►
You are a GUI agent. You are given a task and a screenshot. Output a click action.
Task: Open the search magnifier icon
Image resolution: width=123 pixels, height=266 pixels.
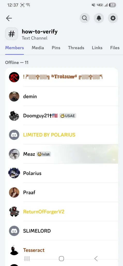[x=84, y=18]
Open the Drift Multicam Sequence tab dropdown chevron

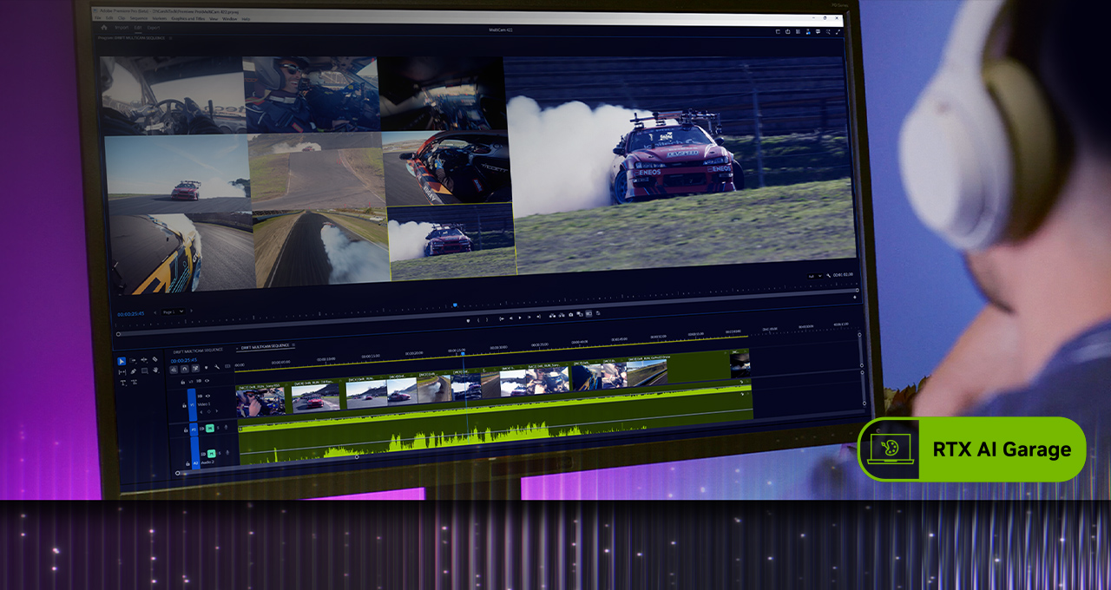tap(294, 346)
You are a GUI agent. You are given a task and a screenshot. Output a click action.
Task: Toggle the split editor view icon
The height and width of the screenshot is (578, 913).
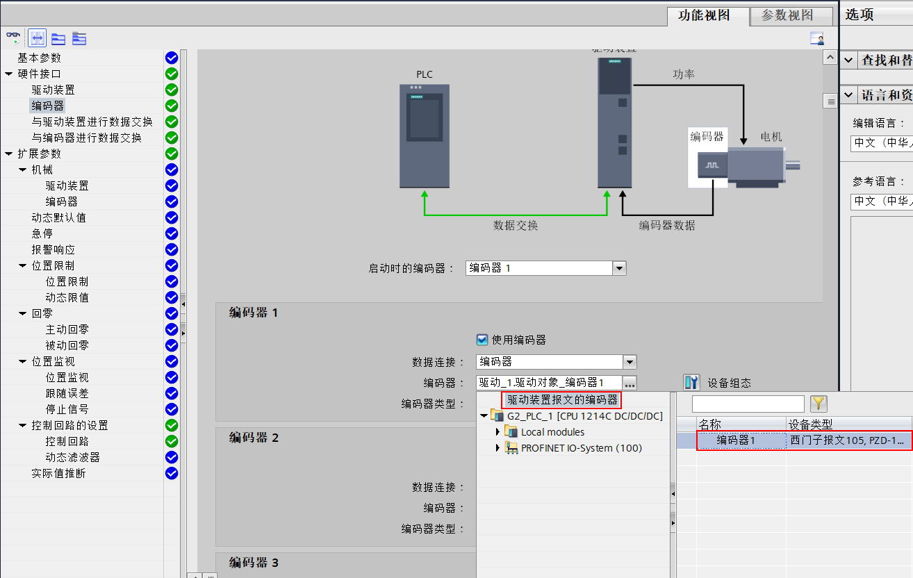pyautogui.click(x=36, y=38)
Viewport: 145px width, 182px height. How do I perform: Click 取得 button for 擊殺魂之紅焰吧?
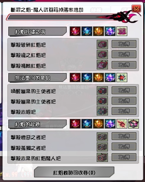point(124,54)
◄
YOUR INSTRUCTIONS: Can you rewrite each line of the listing above as a numbered list, skipping blank lines and leaving out the pictures?

WORKED SOLUTION:
1. You are a GUI agent. You are given a task and a screenshot. Output a click action.
2. Task: Open the search magnifier icon
3. Image resolution: width=123 pixels, height=266 pixels.
4. [x=84, y=18]
5. Open the Drift Multicam Sequence tab dropdown chevron
6. tap(294, 346)
7. You are a GUI agent. You are given a task and a screenshot. Output a click action.
8. Task: Toggle the split editor view icon
9. The height and width of the screenshot is (578, 913).
10. pyautogui.click(x=36, y=38)
11. Viewport: 145px width, 182px height. How do I perform: Click 取得 button for 擊殺魂之紅焰吧?
12. point(124,54)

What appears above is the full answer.